Handfasting: Not Just For Pagan or Wiccan Wedding Vows
What Is A Handfasting?
Handfasting ceremonies are shrouded in myths and misconceptions. The average person when receiving an invitation to attend a handfasting ceremony usually asks, "What the heck is a handfasting?" Another small percentage of the population believes it is only connected with Pagan religions and thinks all Pagans are devil worshippers and politely decline the invitation. Still others go as curiosity-seekers and attend just to make sure there isn't any dancing naked around a bonfire or sacrificing of animals they might miss! And a very, very small percentage attend because they understand the historic significance of the handfasting ceremony and want to be a part of such a special, spiritual, and beautiful occasion.
The History Of Handfasting
sHandfasting is an ancient Celtic custom that was practiced in several European countries including Germany and Scotland and was not at all a Pagan ritual. It was actually born out of necessity. Couples wanting to be married, but not having a clergyman coming through their area for months, possibly years at a time, developed the custom of handfasting. It was a common practice in Europe for a number of years as a means for a couple to virtually perform their own wedding ceremony. It did not even have to be consumated by sexual intercourse as others believe nor witnessed by others. It could be just a simple agreement among a man and a woman that they would be husband and wife, whereupon the two would be considered married. The custom continued to be observed in Scotland even after Lord Harwicke, a lawyer and Lord Chancellor, decreed that any marriage not performed by a member of the clergy was illegal. Although the Marriage Act of 1753, as it was called, did a lot to cut down on the number of clandestine marriages performed without the benefit of clergy, Scotland still persisted in recognizing these marriages and did so up until 1939. So Scotland became kind of the Vegas of the day with many desperate couple running over the border into the country to get married, however illegal it might have been!
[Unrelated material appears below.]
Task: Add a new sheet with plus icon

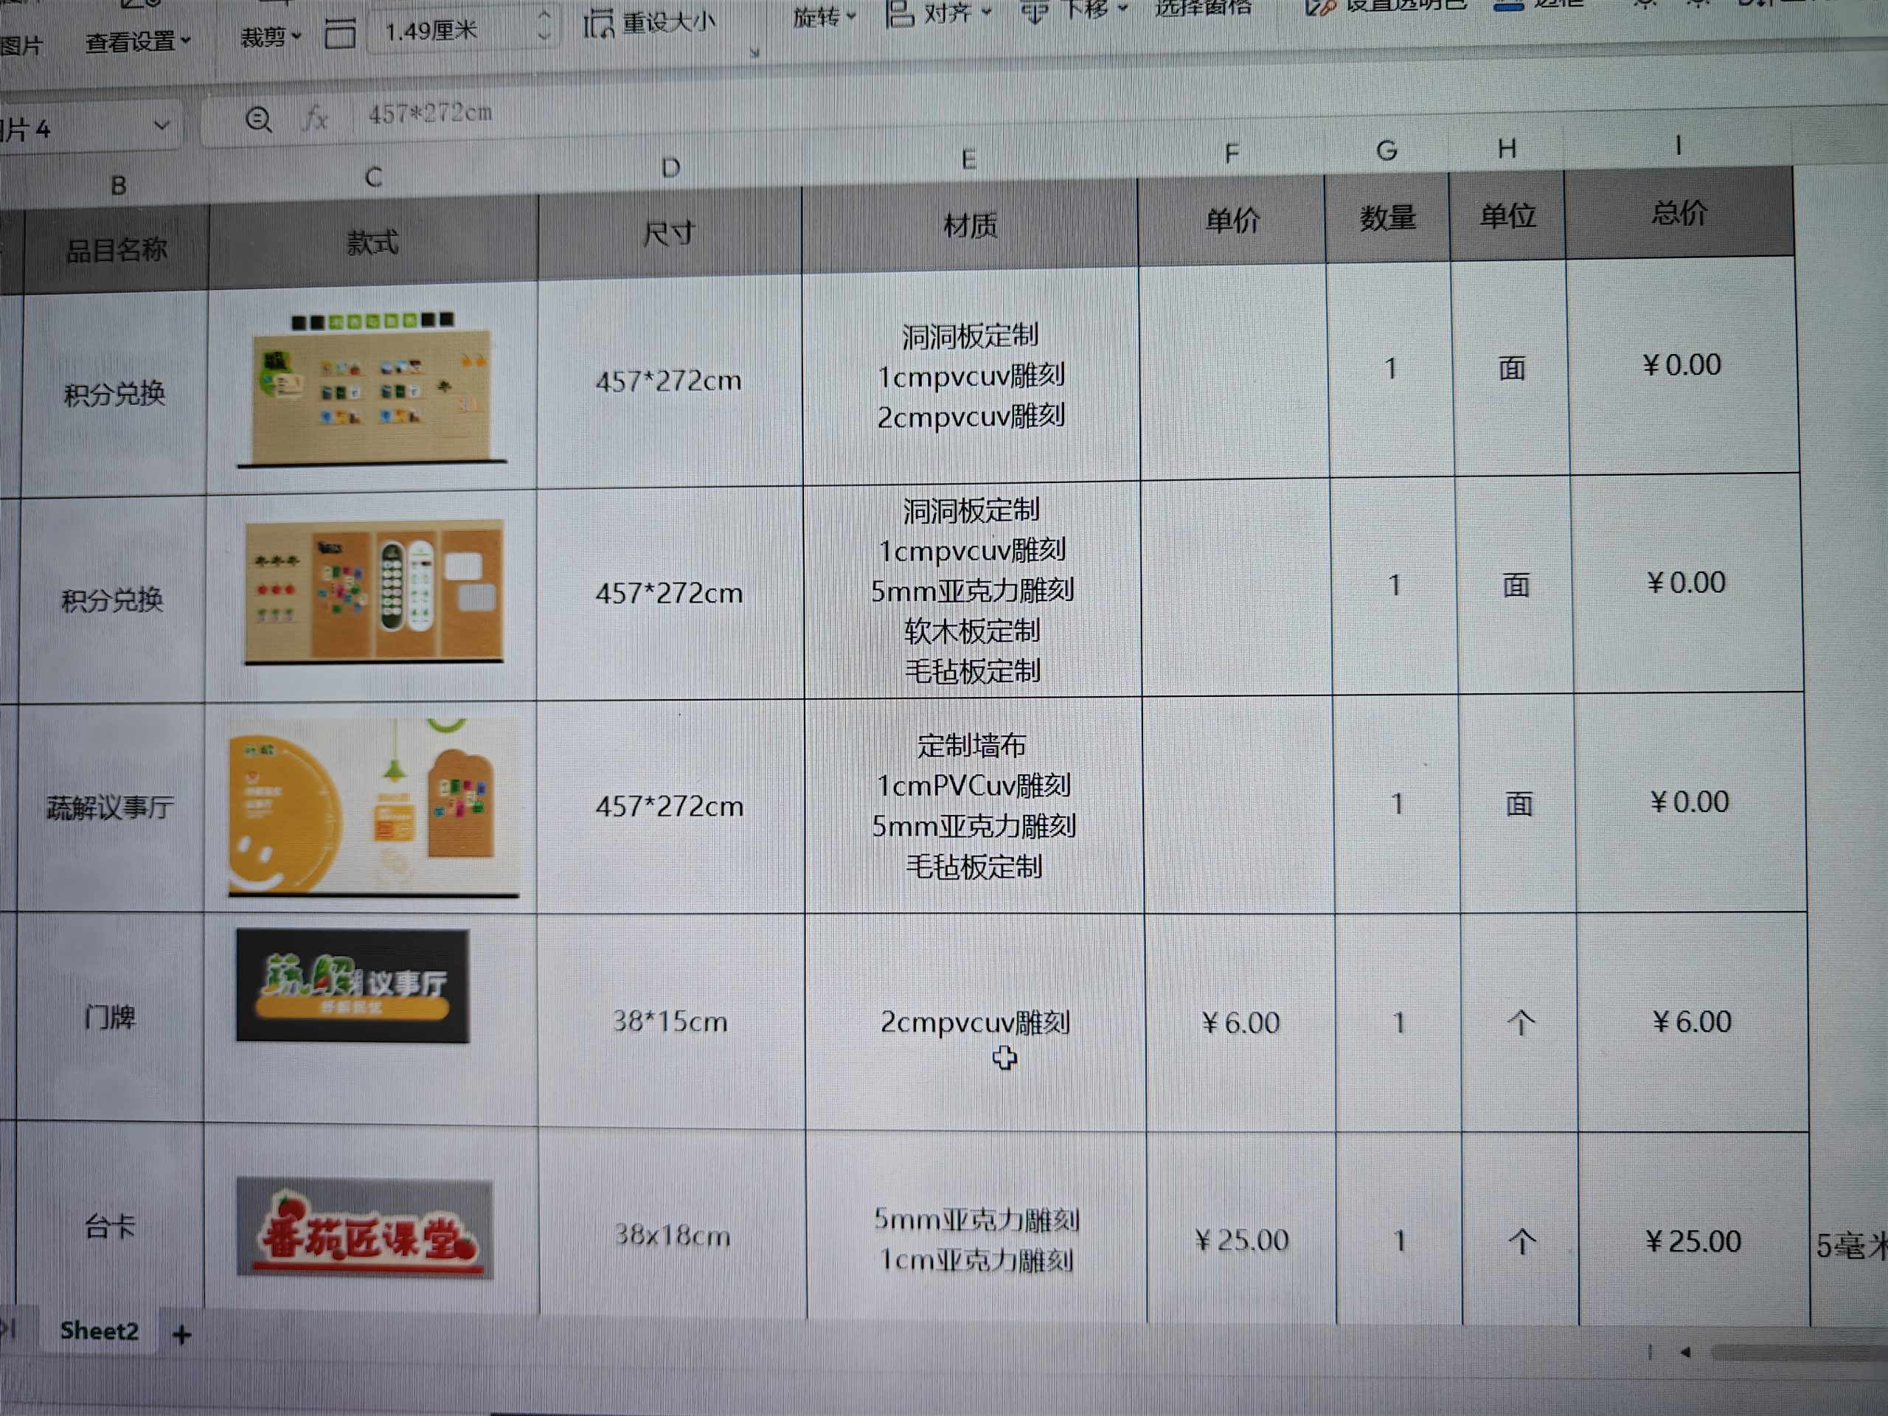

Married For A Year And A Day
Somewhere in the late 18th century, a myth sprang up that handfasting could be used as a sort of "trial" or temporary marriage lasting a year and a day, and then after that time period, further if the couple consented to continue with the marriage permanently. However, during that year and a day, if a child was born of the union, the marriage was indeed considered permanent. From this myth, many pagan groups picked up handfasting as a mean for a marriage ceremony to be performed without the blessings of the church and without it necessarily being legally binding.
Tying The Knot
Handfasting is an actual physical act of binding the couple's hands together with a length of cloth, a cord, string, or whatever might be available. The couple faces each other and clasps hands, right hand to right hand, left to left, making a figure eight, the infinity symbol. For a Celtic style handfasting, during the repeating of the vows, the cord is wrapped three times around the couple's hands. Another more complex wrapping of the cord actually forms the infinity symbol with the cord wrapping across both of the couple's hands, one side looping under one of the couple's hands, the other side looping under the other one of the couple's hands, then both ends tying in a knot on top of the clasped hands.
The Handfasting Cord
Handfasting cords are more practical and attractive for the most part than ribbons and lengths of cloth and are generally used in sets of three. The three cords may be kept separate or braided together. Although white, for purity, blue, for fidelity, and red, for passion, are commonly used colors, couple may choose whatever colors of cord they want. Many couples choose their wedding colors or variations of one color braided together. Cords are generally nine feet long. In Poland, a handfasting is called a "zrekowiny" and a length of white embroidered cloth is used and wrapped around the couple's hands. At many weddings, the cords or cloths are passed around among the guests as each guest imparts a blessing upon them before they are passed back to the officiant before the actual handfasting takes place.
The Handfasting Chalice
Another part of the handfasting ritual that some couples like to include is the drinking of wine from the handfasting chalice. The chalice is usually silver and of Celtic design, although couples may choose to use a family heirloom silver chalice instead. The bride drinks from the chalice alone, then the groom drinks from it, then both drink together. This is a symbol that even though the couple are being married, they are two separate individuals who are still willing to share with one another throughout their lives as a married couple.
An Actual Couple Performing The Vows Of A Handfasting Ritual
Making Handfasting Legal
There are many officiants who will perform handfasting ceremonies, but if you want your wedding to be legal, make sure that the individual is an ordained minister or recognized by law to perform such a ceremony. You certainly don't have to be pagan, Wiccan, or anti-religion to have handfasting as part of your wedding ceremony. Many Christian couples, particularly those of Irish or Scottish descent, include it in their weddings. Some gay couples who reside in states where marriage between same-sex couples is not recognized, have a handfasting ceremony performed instead. It's up to the couple what they would like to have as part of their ceremony, and handfasting is a meaningful and beautiful custom to include in any couple's wedding.